Tuesday, September 04, 2007

Cats in strange places

An odd thing happened over the weekend.

I visited friends for Labor Day, and on Sunday π and I went out to run an errand. We got back and, as we walked up the steps to the apartment, we heard a cat meowing very loudly and pitifully, the kind of meow that says, "I'm extremely unhappy just now and would you please do something about that?"

Although I am a dog person, I am not one to ignore a critter of any species when it is in distress, and thus The Search Was On.

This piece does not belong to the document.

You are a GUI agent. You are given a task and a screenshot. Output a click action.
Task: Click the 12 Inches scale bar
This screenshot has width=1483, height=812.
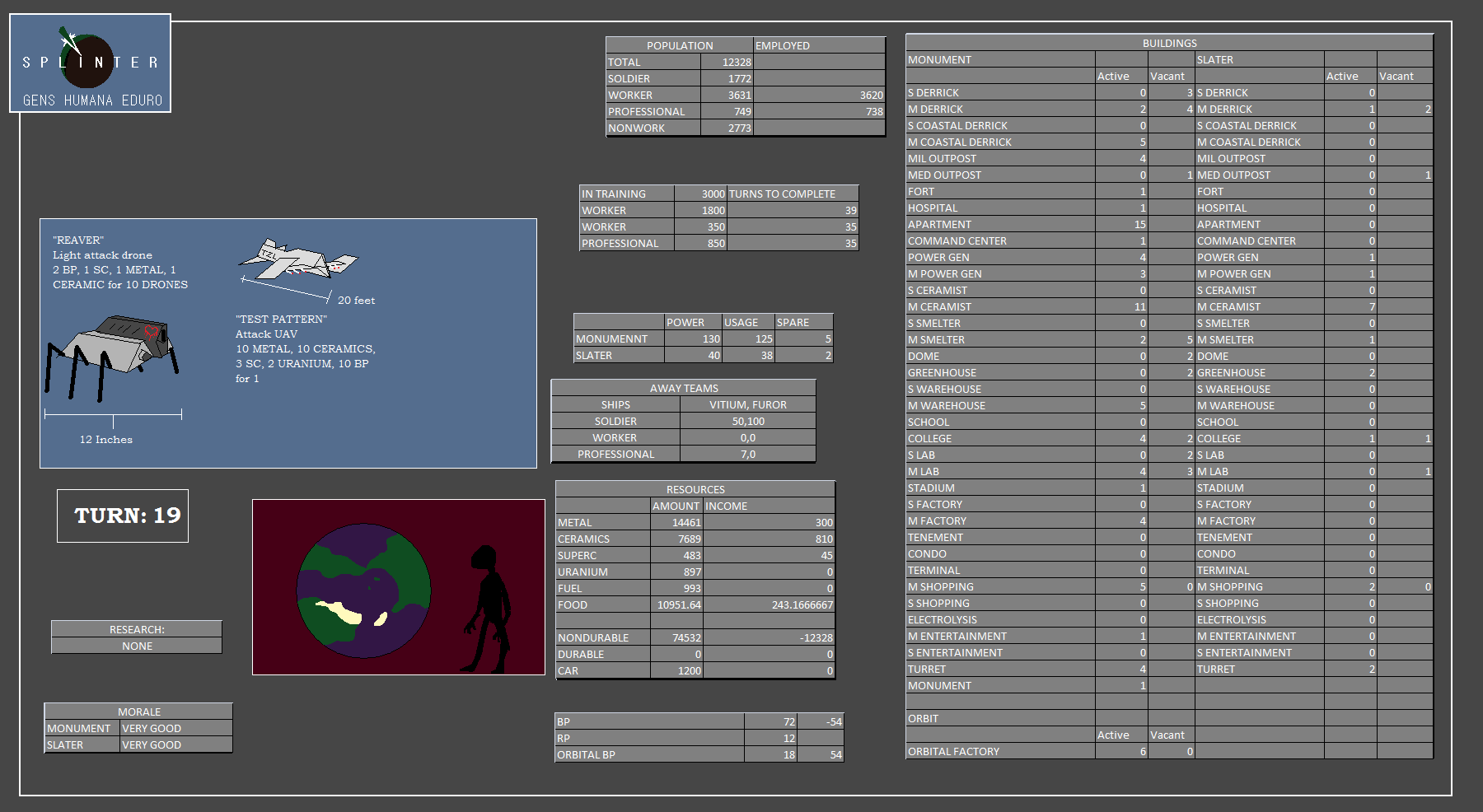[x=113, y=415]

For fifteen minutes or more the two of looked high and low for this cat, which periodically repeated its feline SOS. The poor thing obviously knew just where we were, but we obviously did not know where he was, and the sound of his distress call was not easy to localize. We looked high and low - all three levels of the apartments, in the balconies, around the hedges, on the ledges, in the tops of the small trees planted along the sidewalk, under the cars in the parking lot, and even on the roof of the building - but to no avail.

Several times we nearly gave up, but each time that pitiful meow brought forth renewed effort. The cry was too pathetic - the cat must be found!

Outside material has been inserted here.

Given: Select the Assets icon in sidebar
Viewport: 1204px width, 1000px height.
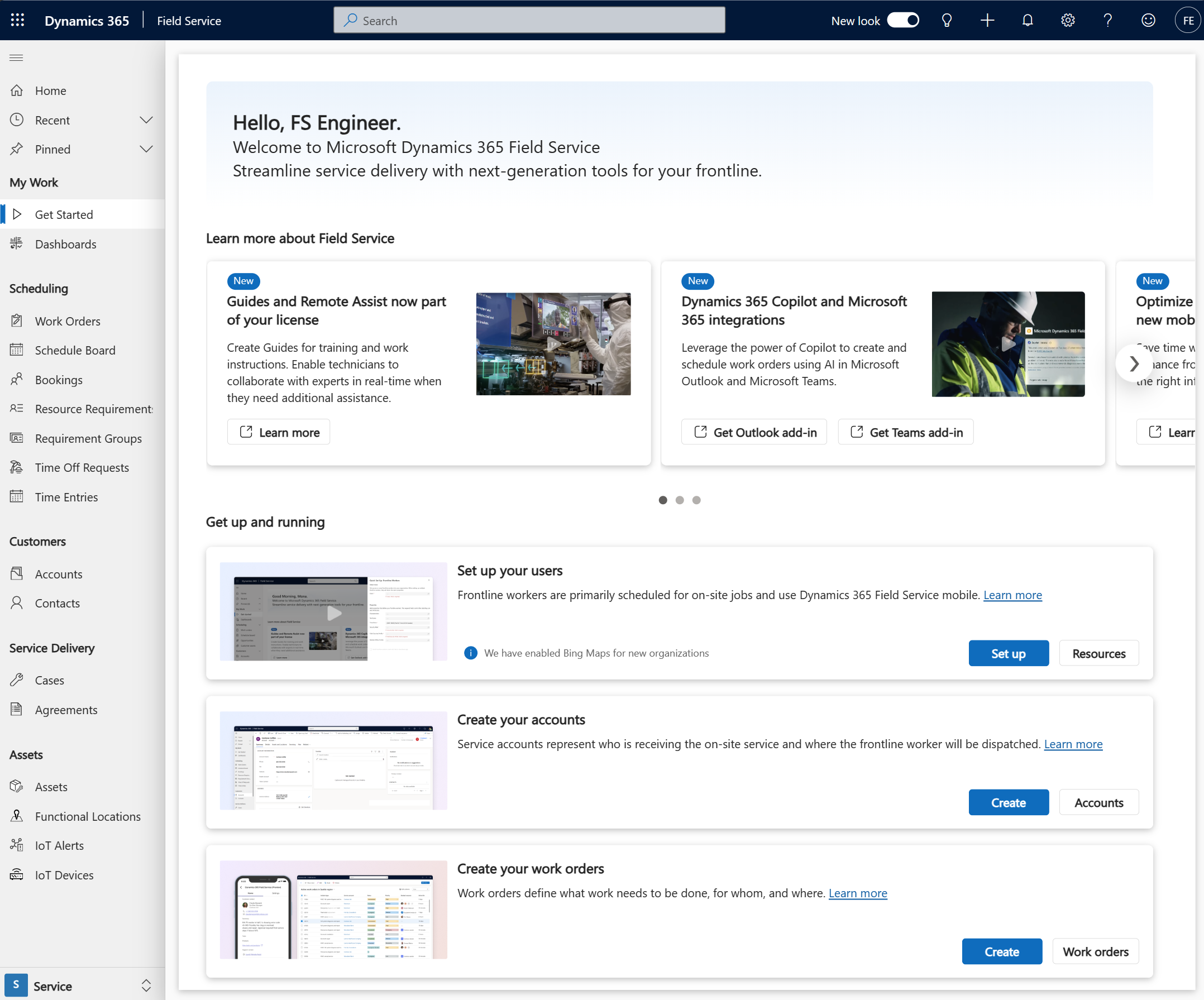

At length I thought I heard it coming from the vicinity of two cars, of them belonging to π. I looked under one - I looked under the other. The cat chose that time to let out a particularly loud howl, very close at hand - or perhaps I should say very close at head, given that I was at this point on hands and knees.

It had to be under π's car. I checked again. There was nothing there. As I moved to get a better view, I happened to look into the air ducts at the front of the car - and two eyes looked back.

It was a black kitten, a stray, perhaps two months old. He had probably climbed in to stay warm and gotten stuck, it being easier to get in than to get out. He had then ridden two or three miles at the front of the car. In the ductwork below the bumper and forward of the radiator, he was safe from moving parts, but it cannot have been a pleasant experience for him.

As one might expect, after all this trauma he was extremely frightened and extremely pissed off. Our efforts at rescue were met with hissing, spitting, and flashing claws; we finally decided that discretion was the better part of valor and called animal control, who extracted the cat with relative ease. Every hair on the kitten was standing on end - he looked like the mother of all hairballs, with claws.

There must be a litter of them about, and with automotive inclinations: the animal control officer told us that the day before, he had pulled an identical kitten from another engine compartment at a nearby gas station. And the next day, π spotted another one in her parking lot. She is now, I believe, compulsively checking under the hood for additional cats every time she goes out.

After all, it's a Volvo, not a Catillac.